*** The data ***

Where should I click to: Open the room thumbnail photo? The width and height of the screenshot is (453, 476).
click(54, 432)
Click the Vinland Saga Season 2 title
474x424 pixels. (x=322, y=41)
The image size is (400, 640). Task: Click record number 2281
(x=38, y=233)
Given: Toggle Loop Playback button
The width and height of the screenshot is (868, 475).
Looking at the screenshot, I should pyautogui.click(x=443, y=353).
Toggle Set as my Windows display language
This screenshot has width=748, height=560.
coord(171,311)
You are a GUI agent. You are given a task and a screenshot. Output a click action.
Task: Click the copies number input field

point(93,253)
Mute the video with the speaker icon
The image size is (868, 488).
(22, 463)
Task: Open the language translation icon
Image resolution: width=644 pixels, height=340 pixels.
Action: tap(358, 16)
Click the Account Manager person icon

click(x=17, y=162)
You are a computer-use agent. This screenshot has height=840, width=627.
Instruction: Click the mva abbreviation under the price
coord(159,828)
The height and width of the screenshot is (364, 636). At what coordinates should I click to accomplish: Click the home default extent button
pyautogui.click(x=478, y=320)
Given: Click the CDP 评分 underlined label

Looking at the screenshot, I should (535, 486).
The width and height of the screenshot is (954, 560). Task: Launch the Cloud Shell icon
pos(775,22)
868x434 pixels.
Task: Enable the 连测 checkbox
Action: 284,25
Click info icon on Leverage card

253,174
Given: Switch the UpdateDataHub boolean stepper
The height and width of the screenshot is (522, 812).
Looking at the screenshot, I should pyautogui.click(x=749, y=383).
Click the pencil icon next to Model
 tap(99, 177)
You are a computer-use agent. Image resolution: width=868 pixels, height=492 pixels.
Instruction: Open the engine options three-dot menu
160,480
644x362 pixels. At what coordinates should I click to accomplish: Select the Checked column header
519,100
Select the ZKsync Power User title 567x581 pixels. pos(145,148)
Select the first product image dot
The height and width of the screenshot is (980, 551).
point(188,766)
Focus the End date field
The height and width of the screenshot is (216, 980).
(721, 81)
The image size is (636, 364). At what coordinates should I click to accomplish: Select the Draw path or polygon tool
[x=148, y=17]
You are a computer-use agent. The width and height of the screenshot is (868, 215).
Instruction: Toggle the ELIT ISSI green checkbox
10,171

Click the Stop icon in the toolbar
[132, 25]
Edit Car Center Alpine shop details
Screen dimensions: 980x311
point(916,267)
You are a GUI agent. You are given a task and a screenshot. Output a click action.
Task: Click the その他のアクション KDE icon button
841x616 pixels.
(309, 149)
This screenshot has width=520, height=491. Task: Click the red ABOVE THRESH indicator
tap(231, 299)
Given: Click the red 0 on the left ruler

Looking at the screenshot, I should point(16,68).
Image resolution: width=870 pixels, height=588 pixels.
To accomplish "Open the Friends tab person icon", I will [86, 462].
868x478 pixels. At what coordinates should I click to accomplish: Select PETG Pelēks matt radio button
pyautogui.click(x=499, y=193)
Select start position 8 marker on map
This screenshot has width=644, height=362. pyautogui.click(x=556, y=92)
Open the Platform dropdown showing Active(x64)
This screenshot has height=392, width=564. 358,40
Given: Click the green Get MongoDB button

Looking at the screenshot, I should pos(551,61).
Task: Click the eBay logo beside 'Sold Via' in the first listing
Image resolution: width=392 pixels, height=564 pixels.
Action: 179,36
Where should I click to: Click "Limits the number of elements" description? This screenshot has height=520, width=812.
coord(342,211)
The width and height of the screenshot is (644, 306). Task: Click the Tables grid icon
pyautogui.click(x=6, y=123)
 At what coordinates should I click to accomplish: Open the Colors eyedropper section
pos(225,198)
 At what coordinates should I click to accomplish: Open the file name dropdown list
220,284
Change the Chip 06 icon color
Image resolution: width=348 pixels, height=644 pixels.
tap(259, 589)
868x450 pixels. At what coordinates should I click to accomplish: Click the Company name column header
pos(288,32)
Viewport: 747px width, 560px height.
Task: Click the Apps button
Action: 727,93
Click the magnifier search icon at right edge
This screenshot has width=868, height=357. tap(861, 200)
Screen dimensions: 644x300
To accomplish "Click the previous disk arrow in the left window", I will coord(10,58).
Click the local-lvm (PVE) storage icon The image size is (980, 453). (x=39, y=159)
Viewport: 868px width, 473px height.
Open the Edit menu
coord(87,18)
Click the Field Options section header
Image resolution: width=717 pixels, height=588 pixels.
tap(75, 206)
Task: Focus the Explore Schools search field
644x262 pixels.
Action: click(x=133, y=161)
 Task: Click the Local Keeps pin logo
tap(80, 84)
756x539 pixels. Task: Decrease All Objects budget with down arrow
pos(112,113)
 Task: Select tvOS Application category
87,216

*** End of The data ***

Problem requirements: Each line of the entries holding the string "agent" should be found and copied.

Solution to this task:
You are a GUI agent. You are given a task and a screenshot. Output a click action.
You are a computer-use agent. This screenshot has height=840, width=627.
You are a computer-use agent. Image resolution: width=868 pixels, height=492 pixels.
You are a computer-use agent. The width and height of the screenshot is (868, 215).
You are a GUI agent. You are given a task and a screenshot. Output a click action.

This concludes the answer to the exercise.